14 Jun GAMPSISS
How to improve active listening to classical music – and to each other? It is the core question in a special research project of Codarts Rotterdam, the Erasmus University Rotterdam, Technical University Delft, and the Willem the Kooning Academy. Especially for this research, the listening game Listening Space was developed. It allows participants to extend their skills, or even discover new ways of listening, by performing playful listening tasks.
Over the next few months, the interdisciplinary project GAMPSISS will study how our hearing can be trained and whether this training enhances the listening experience of classical music – with both established audiences and new ones.

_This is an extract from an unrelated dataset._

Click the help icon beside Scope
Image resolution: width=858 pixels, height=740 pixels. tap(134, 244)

According to composer and researcher Micha Hamel, who initiated GAMPSISS, ‘better’ listening to classical music may not only result in a more in-depth personal experience for the listeners themselves. Society as a whole may benefit as well, he thinks, if people can be convinced of the importance of truly listening, to both music and to each other.
Listening Game
Especially for this research the listening game Listening Space was developed. The game can be played at home in preparation for attending a concert of classical music. By means of various playful listening tasks the participants discover new ways of listening. They then learn how to combine and alternate between these new ways, making listening an effortless and dynamic activity. At a subsequent live concert, they can then put their new skills into practice and discover how rich the experience of music can be.

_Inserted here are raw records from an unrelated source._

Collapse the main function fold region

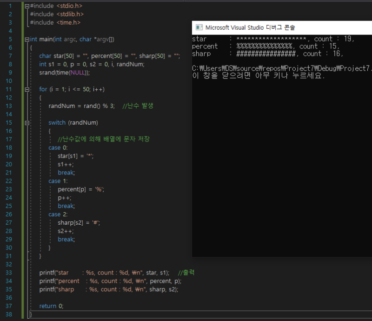click(x=27, y=39)
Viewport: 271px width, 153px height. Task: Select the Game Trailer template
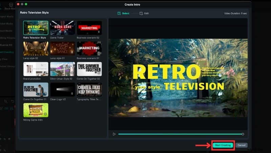(62, 28)
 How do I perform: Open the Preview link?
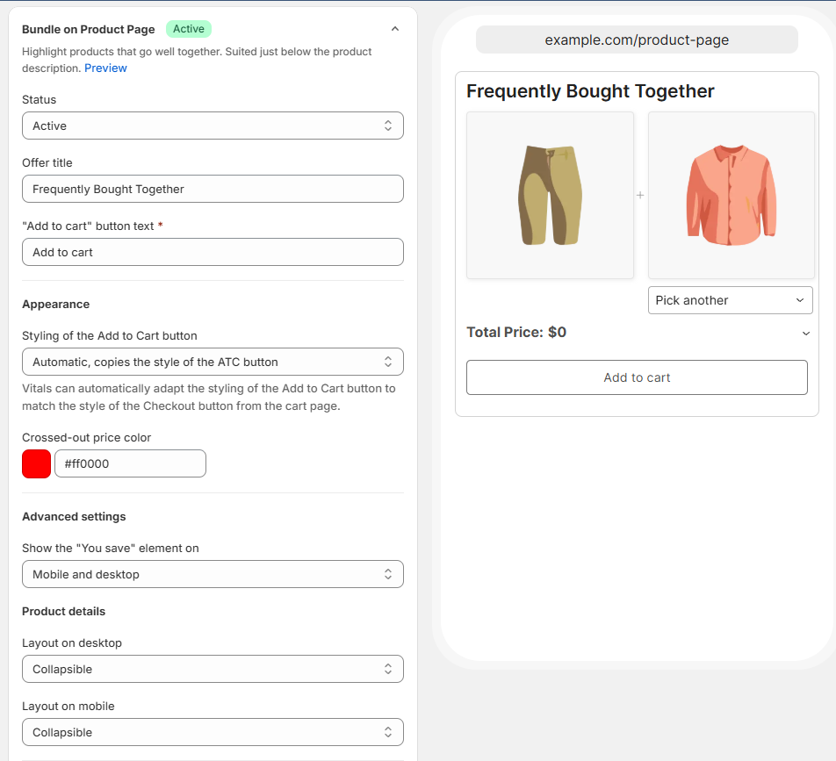105,68
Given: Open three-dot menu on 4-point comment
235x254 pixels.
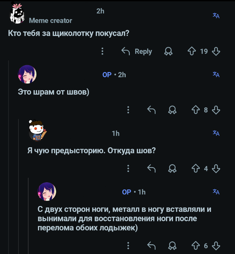Looking at the screenshot, I should [x=128, y=168].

A concert hall is a wonderful place to practice and develop this active listening. The more so, as classical music is characterised by sensitive and narrative structures in which multiple voices and perspectives can always be heard.
Test Subjects
Between 29 March and the end of May, some 500 test subjects will play the specially developed listening game Listening Space on their PC/tablet/smartphone and subsequently attend a live classical concert at the Doelen (Rotterdam) or the Muziekgebouw aan ‘t IJ (Amsterdam). Those who are interested in taking part must be between the ages of 18 and 45 and not be regular visitors of classical concerts.
The Erasmus University and TU Delft will monitor the effects of Listening Space on the listening experience of concertgoers. In addition, TU Delft hopes to contribute to improving so-called ‘persuasive game design’ in general through this study.
About the Project
GAMPSISS – the acronym stands for Gameful Music Performances for Smart, Inclusive, and Sustainable Societies – is a collaboration between Codarts Rotterdam, the Erasmus University Rotterdam, Technical University Delft, and the Willem the Kooning Academy. For this study into the effects of the listening game GAMPSISS collaborates with renowned musical partners such as the Rotterdam Philharmonic Orchestra, Asko|Schönberg Ensemble, Holland Baroque, the Dutch Bach Society, the North Netherlands Symphony Orchestra, Calefax, the Dutch Chamber Choir and Amsterdam Sinfonietta.
Micha Hamel (Codarts Rotterdam)
Composer/conductor (known from the AVROTROS TV show Maestro and his opera Caruso a Cuba). As a researcher me focuses on the many different listening attitudes to classical music and how together these may form a more in-depth listening experience.